_What you should do_. Return the entries below without any changes, beginning at the line that contains "Screen dimensions: 960x540" and continuing through the last of the entries.

BEGIN Material provided

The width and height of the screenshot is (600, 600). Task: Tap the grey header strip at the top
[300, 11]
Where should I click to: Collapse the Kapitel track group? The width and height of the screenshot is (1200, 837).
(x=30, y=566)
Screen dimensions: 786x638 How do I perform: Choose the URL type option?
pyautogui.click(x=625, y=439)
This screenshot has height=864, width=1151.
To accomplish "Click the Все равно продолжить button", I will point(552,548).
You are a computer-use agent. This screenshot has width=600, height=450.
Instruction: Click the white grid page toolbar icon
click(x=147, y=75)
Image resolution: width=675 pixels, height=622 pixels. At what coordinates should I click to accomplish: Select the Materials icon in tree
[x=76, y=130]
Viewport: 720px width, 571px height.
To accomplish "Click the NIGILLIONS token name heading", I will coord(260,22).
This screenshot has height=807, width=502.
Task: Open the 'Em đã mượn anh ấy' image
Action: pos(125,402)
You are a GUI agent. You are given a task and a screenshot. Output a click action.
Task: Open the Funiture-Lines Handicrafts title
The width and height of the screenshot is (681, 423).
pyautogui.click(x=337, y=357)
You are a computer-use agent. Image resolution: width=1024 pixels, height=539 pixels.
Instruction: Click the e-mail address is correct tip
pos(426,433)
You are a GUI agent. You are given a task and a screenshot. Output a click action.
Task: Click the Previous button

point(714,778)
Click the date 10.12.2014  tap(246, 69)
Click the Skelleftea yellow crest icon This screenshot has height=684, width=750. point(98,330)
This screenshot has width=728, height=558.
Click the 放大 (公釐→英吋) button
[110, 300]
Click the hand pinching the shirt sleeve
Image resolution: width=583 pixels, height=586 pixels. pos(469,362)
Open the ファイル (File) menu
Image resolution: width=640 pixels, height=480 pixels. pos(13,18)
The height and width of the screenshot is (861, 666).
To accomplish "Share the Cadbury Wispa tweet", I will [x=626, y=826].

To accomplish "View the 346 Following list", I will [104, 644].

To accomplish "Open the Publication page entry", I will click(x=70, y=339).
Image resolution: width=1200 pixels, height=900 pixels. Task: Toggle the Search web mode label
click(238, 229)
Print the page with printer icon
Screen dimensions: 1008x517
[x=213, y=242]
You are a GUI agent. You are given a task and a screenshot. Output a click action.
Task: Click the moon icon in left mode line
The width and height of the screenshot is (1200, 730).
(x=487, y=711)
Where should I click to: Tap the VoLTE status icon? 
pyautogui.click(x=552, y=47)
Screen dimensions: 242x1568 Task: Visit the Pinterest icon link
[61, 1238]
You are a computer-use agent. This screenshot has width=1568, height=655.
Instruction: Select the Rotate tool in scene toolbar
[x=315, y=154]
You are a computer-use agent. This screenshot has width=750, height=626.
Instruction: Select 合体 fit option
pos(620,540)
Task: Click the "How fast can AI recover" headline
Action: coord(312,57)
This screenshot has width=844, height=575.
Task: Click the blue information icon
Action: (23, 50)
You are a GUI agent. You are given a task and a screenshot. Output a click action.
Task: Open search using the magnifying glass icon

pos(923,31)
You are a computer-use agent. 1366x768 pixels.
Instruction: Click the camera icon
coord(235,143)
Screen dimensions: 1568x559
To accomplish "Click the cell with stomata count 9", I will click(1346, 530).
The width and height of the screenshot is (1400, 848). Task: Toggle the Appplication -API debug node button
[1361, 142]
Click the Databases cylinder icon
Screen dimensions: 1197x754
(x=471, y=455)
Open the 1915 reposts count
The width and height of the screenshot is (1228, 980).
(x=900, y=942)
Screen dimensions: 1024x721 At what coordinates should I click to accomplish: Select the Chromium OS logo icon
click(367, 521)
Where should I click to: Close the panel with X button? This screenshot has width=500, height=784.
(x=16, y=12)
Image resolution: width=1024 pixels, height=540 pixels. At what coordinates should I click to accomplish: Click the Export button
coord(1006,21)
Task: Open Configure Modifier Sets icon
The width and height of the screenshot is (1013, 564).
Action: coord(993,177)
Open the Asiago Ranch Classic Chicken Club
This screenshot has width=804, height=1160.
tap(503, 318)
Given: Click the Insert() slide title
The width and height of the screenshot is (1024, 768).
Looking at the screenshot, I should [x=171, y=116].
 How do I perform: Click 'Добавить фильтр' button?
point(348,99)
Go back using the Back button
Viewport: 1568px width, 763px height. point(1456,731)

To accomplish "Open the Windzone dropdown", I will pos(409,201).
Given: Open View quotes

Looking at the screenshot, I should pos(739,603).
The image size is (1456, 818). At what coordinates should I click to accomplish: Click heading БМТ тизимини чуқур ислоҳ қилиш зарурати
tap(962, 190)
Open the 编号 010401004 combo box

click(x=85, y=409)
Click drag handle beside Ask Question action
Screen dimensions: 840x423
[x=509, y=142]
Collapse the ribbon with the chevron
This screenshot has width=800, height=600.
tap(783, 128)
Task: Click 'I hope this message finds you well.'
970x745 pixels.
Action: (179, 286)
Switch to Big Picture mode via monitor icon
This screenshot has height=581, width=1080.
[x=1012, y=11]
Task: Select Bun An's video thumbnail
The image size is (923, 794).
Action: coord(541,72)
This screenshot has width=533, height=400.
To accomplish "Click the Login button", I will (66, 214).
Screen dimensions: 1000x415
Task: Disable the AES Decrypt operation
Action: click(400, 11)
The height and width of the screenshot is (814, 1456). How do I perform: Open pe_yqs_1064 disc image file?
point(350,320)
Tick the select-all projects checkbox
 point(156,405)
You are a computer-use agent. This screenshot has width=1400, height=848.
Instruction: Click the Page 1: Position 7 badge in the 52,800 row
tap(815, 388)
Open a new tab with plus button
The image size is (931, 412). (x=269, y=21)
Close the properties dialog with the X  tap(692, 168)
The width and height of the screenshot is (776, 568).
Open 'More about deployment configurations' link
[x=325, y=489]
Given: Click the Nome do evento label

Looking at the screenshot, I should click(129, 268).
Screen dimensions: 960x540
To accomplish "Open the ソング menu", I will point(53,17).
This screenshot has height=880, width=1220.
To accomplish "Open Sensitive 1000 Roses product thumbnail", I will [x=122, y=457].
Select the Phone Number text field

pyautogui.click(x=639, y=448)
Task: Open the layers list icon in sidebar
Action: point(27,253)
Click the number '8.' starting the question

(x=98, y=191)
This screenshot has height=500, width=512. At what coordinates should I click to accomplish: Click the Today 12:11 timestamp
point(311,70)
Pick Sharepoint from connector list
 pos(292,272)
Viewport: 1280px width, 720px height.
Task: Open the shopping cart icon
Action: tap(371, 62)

END Material provided

_Full output_.
Screen dimensions: 960x540
To accomplish "Open the ソング menu", I will point(53,17).
This screenshot has height=880, width=1220.
To accomplish "Open Sensitive 1000 Roses product thumbnail", I will [x=122, y=457].
Select the Phone Number text field

pyautogui.click(x=639, y=448)
Task: Open the layers list icon in sidebar
Action: point(27,253)
Click the number '8.' starting the question

(x=98, y=191)
This screenshot has height=500, width=512. At what coordinates should I click to accomplish: Click the Today 12:11 timestamp
point(311,70)
Pick Sharepoint from connector list
 pos(292,272)
Viewport: 1280px width, 720px height.
Task: Open the shopping cart icon
Action: tap(371, 62)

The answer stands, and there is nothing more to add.